Literal data comes with its own special sets of problems. These problems were severe enough when literal data was ASCII-only. But nowadays there's Unicode to consider. And there are several ways of mixing Unicode with ASCII characters, the best-known being utf-8. This is the one which j602 supports, in company with most internet browsers and up-to-date word processors.
This book focusses on literal data rather than numerical data. We will cover not only ASCII strings (byte codes 0 to 127) but Unicode too, both utf-8 and so-called wide characters.
If you're writing an app (application) for distribution, even if it's a mathematics-intensive app such as a statistics package, you are going to need to communicate with your end-user in words, even if only for error messages and button tops. The code to communicate with the end-user can be as much as 50% to 99% of the total code you write, even for a heavily mathematical app. The time and effort to design, code and debug it may represent an even greater proportion.

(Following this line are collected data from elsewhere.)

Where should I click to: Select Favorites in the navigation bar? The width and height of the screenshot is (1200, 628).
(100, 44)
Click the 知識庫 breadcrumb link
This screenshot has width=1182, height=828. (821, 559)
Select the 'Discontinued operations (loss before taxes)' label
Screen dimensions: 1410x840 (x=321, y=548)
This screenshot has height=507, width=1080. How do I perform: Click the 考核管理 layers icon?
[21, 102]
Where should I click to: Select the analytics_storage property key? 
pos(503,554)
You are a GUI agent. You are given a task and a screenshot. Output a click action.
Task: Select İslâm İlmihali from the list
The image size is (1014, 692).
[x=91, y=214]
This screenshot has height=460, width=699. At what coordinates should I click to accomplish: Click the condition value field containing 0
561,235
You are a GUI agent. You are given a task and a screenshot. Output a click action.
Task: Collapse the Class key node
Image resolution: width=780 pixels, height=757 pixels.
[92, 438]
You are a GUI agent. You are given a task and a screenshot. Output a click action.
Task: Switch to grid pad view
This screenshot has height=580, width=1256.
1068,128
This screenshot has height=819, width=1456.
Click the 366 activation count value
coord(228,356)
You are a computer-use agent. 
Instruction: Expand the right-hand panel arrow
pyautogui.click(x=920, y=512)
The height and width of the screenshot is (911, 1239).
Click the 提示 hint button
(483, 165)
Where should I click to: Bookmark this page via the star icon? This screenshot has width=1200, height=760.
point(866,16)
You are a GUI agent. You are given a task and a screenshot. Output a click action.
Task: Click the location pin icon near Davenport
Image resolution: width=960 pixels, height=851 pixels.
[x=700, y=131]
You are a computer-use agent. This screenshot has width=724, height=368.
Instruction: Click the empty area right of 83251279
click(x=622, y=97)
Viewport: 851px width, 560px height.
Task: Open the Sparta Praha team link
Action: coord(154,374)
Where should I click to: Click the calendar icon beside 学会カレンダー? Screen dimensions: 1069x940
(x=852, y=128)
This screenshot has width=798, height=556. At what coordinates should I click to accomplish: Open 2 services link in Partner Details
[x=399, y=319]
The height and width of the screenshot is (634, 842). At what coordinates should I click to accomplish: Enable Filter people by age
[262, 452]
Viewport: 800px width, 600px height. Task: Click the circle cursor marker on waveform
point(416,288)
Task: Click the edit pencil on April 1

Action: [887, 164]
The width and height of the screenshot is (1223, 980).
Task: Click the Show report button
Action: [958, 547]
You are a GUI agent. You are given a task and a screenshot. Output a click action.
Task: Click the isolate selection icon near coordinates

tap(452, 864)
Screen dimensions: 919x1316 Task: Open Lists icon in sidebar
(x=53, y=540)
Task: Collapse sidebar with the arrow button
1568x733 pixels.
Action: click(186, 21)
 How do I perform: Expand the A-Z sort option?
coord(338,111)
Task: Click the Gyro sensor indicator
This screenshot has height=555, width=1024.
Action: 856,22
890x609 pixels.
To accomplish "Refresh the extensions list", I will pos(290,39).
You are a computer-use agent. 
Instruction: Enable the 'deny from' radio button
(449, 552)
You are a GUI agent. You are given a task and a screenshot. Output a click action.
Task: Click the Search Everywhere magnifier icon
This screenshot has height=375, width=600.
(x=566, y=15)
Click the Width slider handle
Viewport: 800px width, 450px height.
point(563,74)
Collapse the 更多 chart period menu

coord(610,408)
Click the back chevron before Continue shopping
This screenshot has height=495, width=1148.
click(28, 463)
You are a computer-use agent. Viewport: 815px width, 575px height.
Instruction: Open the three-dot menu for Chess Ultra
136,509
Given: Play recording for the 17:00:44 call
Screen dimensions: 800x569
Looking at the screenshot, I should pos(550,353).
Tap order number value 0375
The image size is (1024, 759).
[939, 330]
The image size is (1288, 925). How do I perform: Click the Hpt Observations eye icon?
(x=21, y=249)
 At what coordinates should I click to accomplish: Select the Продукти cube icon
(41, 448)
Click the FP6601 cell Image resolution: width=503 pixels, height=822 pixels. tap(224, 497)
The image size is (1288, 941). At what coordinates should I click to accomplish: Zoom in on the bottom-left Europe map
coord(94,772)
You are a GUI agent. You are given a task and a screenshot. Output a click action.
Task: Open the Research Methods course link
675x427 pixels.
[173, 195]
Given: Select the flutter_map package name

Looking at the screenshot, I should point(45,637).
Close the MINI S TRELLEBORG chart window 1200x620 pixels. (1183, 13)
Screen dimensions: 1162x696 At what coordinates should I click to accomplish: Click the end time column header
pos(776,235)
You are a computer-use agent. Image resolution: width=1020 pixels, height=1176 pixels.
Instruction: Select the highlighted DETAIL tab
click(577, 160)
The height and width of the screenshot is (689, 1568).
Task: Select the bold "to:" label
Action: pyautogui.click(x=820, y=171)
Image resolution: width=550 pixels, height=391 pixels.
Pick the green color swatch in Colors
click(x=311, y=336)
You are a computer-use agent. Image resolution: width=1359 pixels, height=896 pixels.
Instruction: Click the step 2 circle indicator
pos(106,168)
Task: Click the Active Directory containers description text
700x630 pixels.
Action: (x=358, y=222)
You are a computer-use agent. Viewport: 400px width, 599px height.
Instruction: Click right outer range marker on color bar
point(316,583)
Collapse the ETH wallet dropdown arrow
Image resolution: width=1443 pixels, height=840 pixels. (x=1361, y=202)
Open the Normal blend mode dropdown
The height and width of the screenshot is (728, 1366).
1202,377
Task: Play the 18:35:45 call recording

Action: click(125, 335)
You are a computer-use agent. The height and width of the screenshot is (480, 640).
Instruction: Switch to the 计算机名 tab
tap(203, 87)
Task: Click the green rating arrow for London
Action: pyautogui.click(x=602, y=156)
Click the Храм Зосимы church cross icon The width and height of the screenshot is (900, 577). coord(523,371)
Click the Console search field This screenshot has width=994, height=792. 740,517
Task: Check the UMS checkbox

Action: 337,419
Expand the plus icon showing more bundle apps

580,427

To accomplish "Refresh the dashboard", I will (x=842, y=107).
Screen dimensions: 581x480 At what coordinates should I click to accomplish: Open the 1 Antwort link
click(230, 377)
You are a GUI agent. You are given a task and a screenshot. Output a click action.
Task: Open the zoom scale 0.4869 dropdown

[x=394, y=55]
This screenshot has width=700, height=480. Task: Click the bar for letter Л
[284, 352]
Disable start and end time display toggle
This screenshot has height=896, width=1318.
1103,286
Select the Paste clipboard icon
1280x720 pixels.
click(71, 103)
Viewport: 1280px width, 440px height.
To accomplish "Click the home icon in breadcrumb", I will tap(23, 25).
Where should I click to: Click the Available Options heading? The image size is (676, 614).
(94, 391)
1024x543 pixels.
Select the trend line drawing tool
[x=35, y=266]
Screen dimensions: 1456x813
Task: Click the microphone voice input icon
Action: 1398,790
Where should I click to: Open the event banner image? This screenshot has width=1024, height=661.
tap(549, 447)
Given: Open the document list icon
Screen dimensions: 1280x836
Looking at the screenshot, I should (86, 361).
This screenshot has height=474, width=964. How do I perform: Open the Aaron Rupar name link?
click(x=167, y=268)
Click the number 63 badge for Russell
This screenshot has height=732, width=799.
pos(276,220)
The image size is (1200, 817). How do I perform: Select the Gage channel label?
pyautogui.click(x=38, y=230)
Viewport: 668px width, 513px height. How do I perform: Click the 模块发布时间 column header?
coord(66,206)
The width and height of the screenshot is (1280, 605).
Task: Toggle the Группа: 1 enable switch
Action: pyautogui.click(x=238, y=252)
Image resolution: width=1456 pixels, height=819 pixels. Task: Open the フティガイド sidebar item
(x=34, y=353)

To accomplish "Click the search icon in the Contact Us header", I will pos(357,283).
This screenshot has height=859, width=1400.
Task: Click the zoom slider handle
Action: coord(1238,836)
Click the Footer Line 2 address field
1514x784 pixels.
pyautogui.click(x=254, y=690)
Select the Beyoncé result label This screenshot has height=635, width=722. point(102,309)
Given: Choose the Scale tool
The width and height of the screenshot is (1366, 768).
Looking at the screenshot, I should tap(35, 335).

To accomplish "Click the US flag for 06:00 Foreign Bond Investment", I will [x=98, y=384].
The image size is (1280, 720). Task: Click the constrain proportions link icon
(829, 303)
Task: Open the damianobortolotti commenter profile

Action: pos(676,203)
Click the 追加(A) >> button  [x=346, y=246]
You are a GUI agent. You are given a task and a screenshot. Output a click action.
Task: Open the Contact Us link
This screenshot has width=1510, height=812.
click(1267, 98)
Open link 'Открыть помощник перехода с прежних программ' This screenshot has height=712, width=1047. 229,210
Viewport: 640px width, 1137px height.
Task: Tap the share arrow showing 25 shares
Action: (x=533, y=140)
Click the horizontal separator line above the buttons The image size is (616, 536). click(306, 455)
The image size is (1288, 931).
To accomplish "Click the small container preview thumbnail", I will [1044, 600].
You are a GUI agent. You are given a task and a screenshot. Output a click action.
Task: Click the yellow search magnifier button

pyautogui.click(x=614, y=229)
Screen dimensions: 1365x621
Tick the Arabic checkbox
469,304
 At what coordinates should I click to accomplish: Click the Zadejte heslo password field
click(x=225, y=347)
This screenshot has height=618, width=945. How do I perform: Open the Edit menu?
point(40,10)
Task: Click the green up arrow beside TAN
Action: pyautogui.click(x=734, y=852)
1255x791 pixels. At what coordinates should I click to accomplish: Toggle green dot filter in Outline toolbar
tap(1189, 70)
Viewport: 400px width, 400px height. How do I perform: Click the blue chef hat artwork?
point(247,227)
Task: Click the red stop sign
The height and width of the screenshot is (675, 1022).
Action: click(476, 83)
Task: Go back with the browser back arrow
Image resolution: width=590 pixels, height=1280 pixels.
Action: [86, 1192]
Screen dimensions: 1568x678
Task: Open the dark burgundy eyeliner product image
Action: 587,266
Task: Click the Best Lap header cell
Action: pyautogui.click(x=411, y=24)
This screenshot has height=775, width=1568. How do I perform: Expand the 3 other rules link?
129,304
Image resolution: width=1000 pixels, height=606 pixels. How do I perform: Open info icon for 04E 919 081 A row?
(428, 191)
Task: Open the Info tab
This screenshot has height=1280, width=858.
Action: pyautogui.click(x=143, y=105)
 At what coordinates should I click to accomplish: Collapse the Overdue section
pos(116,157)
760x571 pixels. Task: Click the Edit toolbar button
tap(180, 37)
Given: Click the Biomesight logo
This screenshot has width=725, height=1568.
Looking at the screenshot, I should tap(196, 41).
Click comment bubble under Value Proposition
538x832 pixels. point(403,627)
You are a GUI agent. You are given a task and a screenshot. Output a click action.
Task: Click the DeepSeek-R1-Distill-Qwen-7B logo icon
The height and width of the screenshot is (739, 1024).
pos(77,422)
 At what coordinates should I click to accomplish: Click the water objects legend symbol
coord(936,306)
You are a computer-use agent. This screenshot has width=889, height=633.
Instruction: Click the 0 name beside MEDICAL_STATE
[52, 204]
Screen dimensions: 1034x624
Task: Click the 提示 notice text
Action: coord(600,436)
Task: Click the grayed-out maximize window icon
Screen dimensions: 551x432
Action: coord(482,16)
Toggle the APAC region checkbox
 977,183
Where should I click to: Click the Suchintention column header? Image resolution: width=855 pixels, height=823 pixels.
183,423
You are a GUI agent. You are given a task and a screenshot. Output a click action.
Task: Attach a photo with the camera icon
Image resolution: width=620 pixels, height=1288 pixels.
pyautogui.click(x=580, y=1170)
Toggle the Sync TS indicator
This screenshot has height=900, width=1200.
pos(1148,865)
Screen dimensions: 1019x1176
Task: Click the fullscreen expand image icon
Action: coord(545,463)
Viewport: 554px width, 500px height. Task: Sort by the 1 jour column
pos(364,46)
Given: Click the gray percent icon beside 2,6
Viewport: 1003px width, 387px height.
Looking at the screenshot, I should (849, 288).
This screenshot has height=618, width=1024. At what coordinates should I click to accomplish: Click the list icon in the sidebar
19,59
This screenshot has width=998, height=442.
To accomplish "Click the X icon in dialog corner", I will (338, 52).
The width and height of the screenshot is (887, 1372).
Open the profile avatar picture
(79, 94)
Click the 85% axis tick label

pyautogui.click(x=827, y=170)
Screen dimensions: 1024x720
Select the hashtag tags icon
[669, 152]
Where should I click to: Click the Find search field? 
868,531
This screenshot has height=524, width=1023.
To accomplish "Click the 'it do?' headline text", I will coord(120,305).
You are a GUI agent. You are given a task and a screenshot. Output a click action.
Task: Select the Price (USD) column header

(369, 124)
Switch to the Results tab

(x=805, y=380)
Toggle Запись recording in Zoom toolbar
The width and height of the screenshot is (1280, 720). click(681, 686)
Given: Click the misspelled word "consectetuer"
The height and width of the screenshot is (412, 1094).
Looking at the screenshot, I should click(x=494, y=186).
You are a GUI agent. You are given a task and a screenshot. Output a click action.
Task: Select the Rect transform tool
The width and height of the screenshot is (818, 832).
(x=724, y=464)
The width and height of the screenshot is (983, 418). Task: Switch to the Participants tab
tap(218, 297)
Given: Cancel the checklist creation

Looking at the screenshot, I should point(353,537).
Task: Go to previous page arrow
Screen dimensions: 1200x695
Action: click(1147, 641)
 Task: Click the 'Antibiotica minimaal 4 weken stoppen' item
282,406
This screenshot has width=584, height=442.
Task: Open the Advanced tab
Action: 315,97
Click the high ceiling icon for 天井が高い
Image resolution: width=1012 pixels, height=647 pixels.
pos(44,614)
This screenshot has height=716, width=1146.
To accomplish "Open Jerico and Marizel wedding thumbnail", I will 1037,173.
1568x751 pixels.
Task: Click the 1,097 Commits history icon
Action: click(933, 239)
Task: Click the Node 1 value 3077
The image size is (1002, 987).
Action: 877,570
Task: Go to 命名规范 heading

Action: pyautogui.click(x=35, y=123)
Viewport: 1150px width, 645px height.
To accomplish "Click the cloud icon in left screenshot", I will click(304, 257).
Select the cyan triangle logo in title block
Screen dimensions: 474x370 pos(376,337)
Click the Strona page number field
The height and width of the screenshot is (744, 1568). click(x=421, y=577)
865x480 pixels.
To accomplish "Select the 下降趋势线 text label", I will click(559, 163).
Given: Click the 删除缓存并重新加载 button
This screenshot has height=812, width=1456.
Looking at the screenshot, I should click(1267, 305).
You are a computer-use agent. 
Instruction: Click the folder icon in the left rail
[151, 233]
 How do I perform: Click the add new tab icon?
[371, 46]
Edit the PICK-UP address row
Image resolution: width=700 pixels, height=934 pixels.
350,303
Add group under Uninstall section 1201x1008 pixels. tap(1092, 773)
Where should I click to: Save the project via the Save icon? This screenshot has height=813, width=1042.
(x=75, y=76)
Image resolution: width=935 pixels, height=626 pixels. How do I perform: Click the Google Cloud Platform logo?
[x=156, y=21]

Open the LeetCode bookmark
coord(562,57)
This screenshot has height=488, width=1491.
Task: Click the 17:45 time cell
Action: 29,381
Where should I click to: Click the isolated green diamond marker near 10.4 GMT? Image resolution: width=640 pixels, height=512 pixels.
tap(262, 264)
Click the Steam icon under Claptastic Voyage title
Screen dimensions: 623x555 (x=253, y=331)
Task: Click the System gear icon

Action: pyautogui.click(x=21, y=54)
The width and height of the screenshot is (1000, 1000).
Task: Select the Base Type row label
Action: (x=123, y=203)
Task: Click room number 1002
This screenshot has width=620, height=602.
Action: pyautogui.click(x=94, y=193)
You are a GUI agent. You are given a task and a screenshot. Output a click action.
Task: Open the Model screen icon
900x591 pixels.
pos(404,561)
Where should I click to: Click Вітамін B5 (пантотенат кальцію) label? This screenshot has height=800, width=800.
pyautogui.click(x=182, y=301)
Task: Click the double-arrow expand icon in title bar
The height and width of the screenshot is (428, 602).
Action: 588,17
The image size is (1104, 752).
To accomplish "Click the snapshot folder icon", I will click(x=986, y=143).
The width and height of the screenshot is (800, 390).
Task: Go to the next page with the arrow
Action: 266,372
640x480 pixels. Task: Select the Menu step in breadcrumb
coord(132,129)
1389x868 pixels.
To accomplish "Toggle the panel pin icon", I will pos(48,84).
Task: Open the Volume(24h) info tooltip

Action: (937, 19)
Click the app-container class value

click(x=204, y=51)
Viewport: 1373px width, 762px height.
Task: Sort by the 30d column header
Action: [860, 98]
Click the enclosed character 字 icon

The J literature however does not reflect this, being heavily biassed towards numbers. This reflects the concerns of its traditional users: statisticians and number-crunchers.
Do not think, however, that J is second-rate at handling literal data. It is among the best of languages for this purpose. The J literature simply does not emphasise this fact.
The designers of J have put a lot of thought into representing mathematical algorithms concisely. There are primitives to generate primes, Taylor's series and permutations, and to perform matrix inversion. In consequence the number handling code in your app will pack a lot of well-understood functionality into a very few lines.
The same cannot be said for the code that delivers this functionality to the user in words. It will be terser than equivalent code in C or Visual Basic, but not conspicuously so. It will rely more on add-ons like regex than on the intensive use of cunning primitives.
A teacher wanting to write a simple app to use in class won't be too worried by this. He or she will usually be content to be able to do in J the sort of string-handling they can already do in Visual Basic, or maybe C/C++.
Indeed the teacher will wish to concentrate on the mathematics and its exposition, and will have little appetite to wrestle with code whose purpose is to act as a vehicle for the teacher's words.
This book tries to meet that need by de-skilling the task of delivering verbal material, as opposed to writing it in the first place.
However we will also demonstrate the grace that J brings to number-handling in the service of frequently encountered examples of literal data:
- natural language
- html and xml
- date and time
- currency
- electronic components
- bioengineering
- scientific notation; hexadecimal
- angles (degrees / minutes / seconds)
- plus the string-processing of (J) source code itself.
There are a number of good standard textbooks on J. Some are distributed free with J, and you see links to them when you invoke J Help:
>> << Ndx Usr Pri JfC LJ Phr Dic Rel Voc !: wd Help
We shall avoid replicating their material, instead providing references to their relevant sections where appropriate.
The numerical needs of the J beginner are well-served by the standard texts. This book complements them in the realm of literal data.